▸ Things to do:
1) In the marina passage, what is the name of Bob's wife?
2) Pick up the marina passage where it ends and write what comes next.

So yesterday I pumped out the old oil and put in new so there isn't water corrosion going on, and took off the oil cooler. It looks pretty disastrous. I'll be out in Tom's clapped out old truck next week looking for some parts, but it's likely the repair will be hundreds and not thousands for once.
If they come in threes, this is number three so we should be clear for a while to get on with everything else on our list.
There were a few local folk Tom had told us about and they were there to catch our lines and help us get into the dock. It appears we’re a bit of a novelty. I guess they don’t get many Aussies coming through with big old sailing boats and silly ideas of sailing the seven seas.
Bob owns the place, which is a little marina on his property with good facilities. He is a wealthy man who has had a change in recent years from a reputation of still having his school lunch money, to a genial benefactor of sorts. He is somehow intrigued to have us here and came down to welcome us, offer any assistance, including the loan of a car if Tom is using his pickup. He later brought his wife, Elizabeth, to meet us too.
The property has a lot of trees, and squirrels, and in the evening we watch sea eagle type birds catching fish. There are even a few Bald Eagles around, the white headed eagles everyone associates with America and Harley Davidsons, and they catch fish too. It really is a lovely place.
One of Bob’s tenants, Rich, rents a house just as you come off the floating dock and has a boat here too. He is known to get upset if people walk past the front of his place, so everyone walks by the back. But he welcomed us warmly, brought us some tomatoes from his veggie patch and told us to help ourselves to a couple a day. They didn’t look like much, but they flavour is so full I’ve never tasted a tomato like it. In spite of his curmudgeon reputation, he also offered the loan of his car, and yesterday he offered to take Sandy to a roadside stall where Amish folk sell organic fruit and vegies of excellent quality, picked that morning.

Items from a dataset:
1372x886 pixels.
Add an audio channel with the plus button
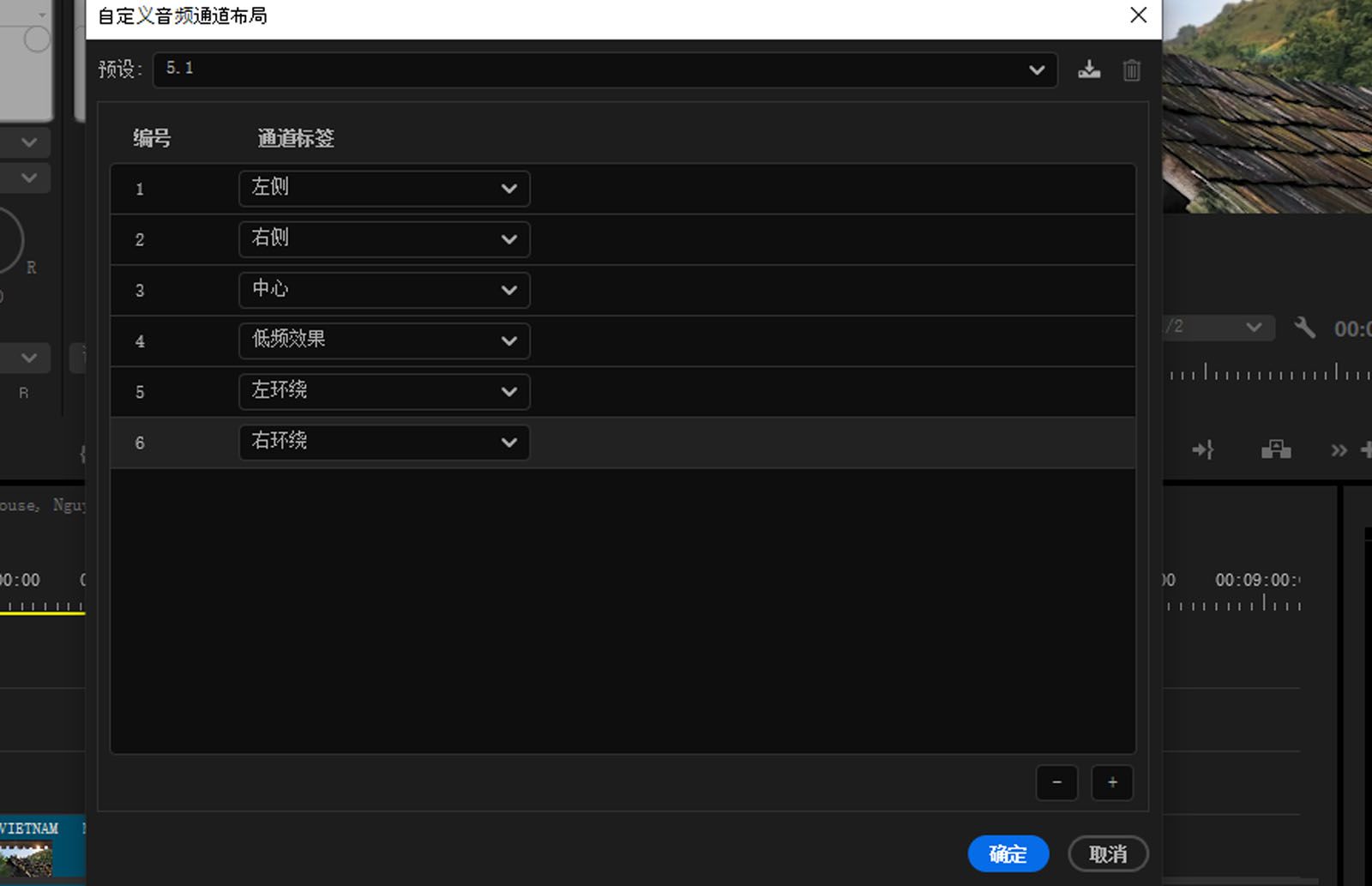1111,782
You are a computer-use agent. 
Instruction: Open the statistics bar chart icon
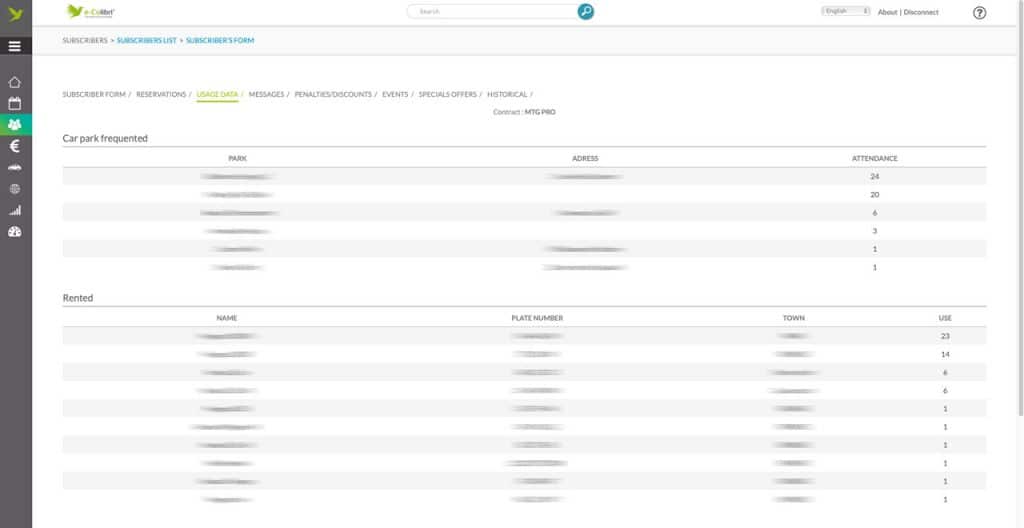[14, 210]
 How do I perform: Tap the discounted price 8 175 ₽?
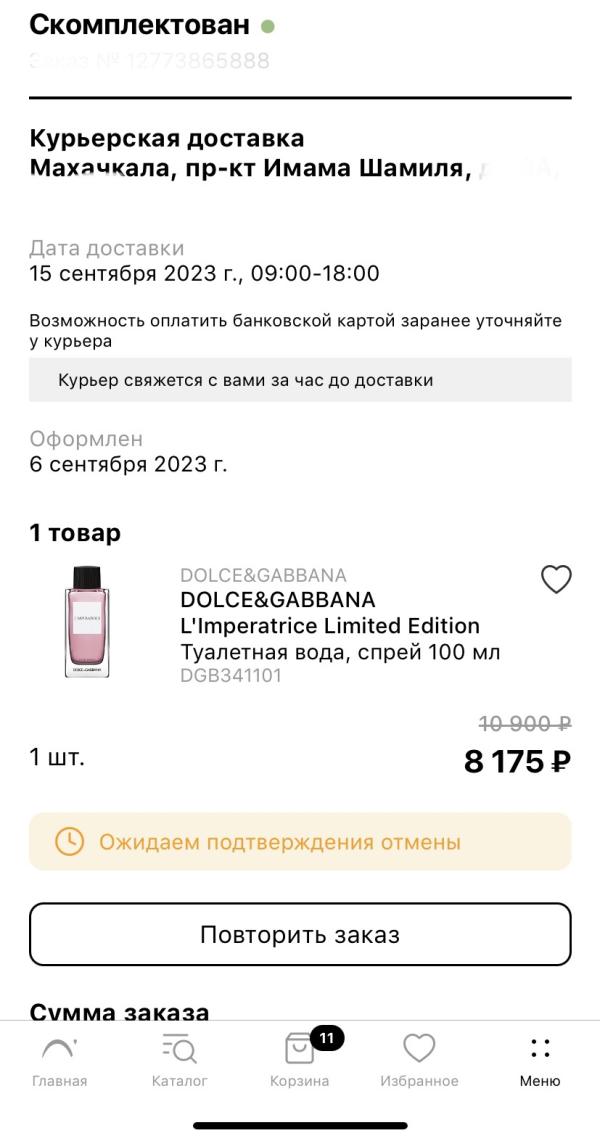click(517, 762)
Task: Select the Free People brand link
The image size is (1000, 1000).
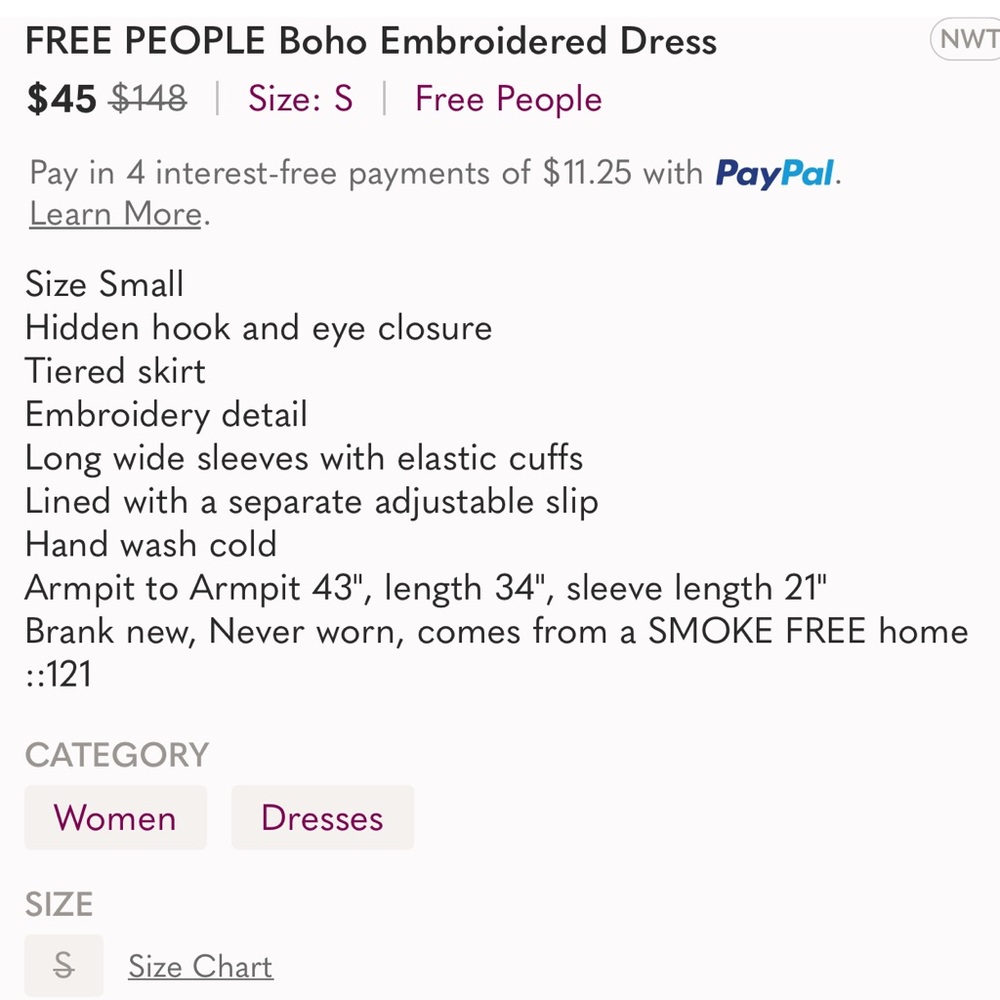Action: [x=507, y=99]
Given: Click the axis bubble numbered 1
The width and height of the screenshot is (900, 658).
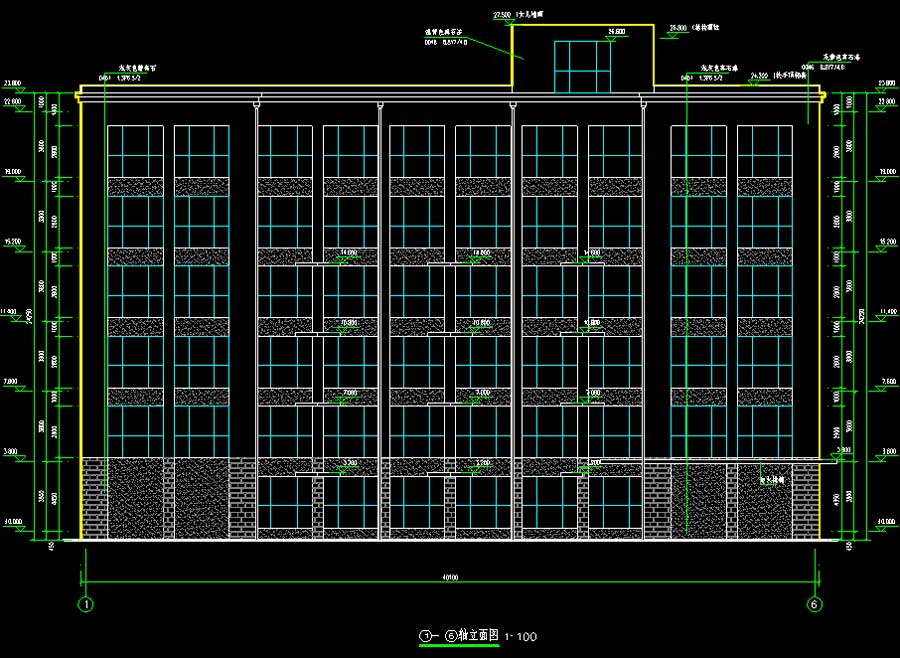Looking at the screenshot, I should [86, 604].
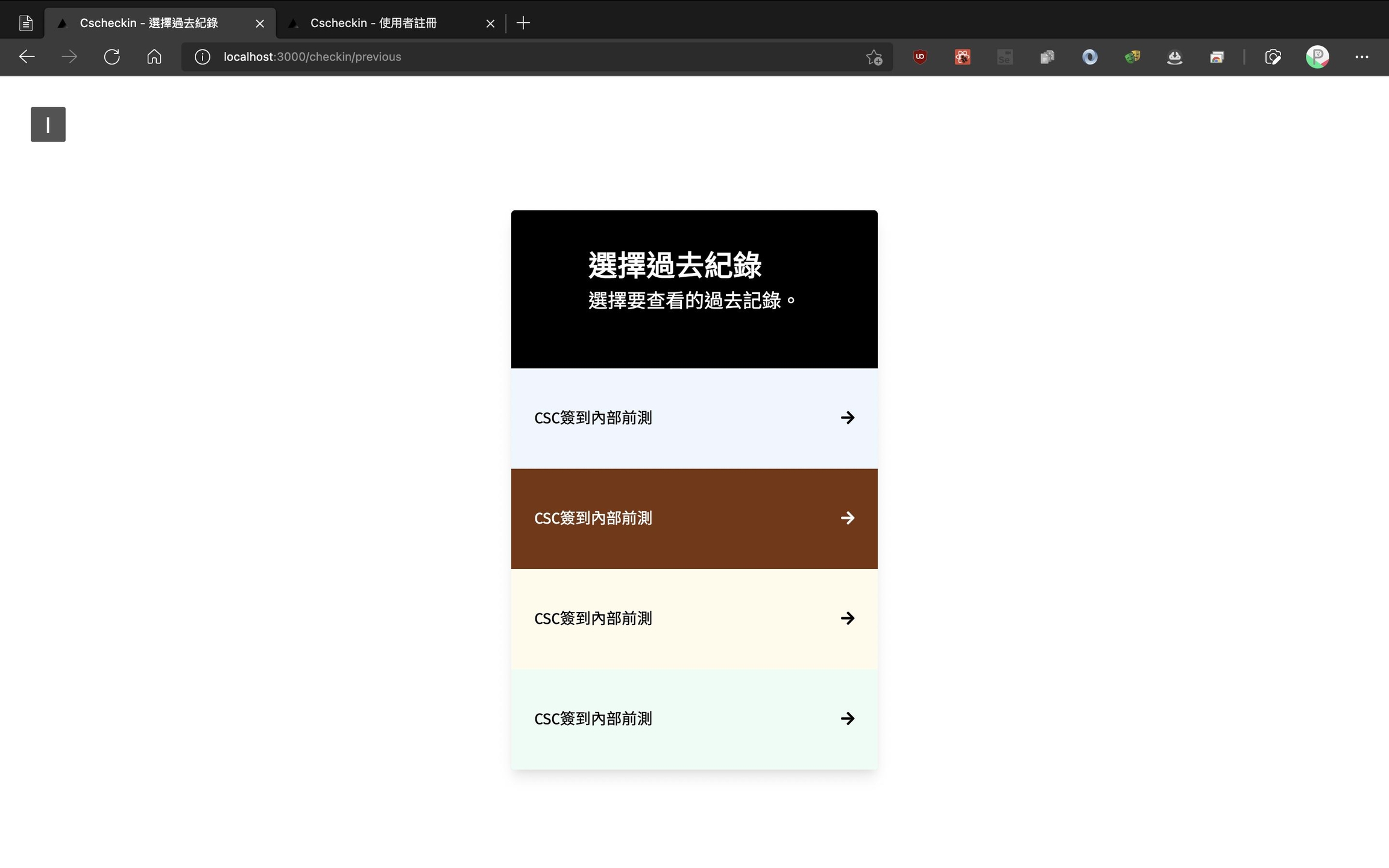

▸ Written answers:
1) Elizabeth

2)
The boat at the end of the dock is a 62 foot steel cruiser and the owner, Ken, welcomed us too. They will be leaving in 2-3 weeks and we will be moving around to that spot with deeper water. He has spent a fortune doing up his boat over the years and is a good source of information because he has researched everything for his own boat, and he is a pretty thorough and meticulous guy. He has a trade account with one of the big marine suppliers here. It suits him to have purchases going through his account keeping it active, and it sure suits us to buy everything at trade prices. A match made in heaven!
Sandy went up to the Laundromat yesterday and while waiting for the machines, got talking to the local carnival owner/operator who was doing laundry as well. We saw the carnival, which is a bunch of rides and games on the edge of town. They move on every few months, but he is the third generation running it and they have never worked outside of a 100 mile area. He has never been on a plane, and when he heard we are from Australia, well, you could have said Jupiter or Saturn. In fact most people are amazed when they hear we’re from Australia and can’t believe we live on a boat!
So, all things considered, we are settling in quite nicely for the next few months. It can get hot here, but it’s a lot cooler than the Cayman Islands and Key West.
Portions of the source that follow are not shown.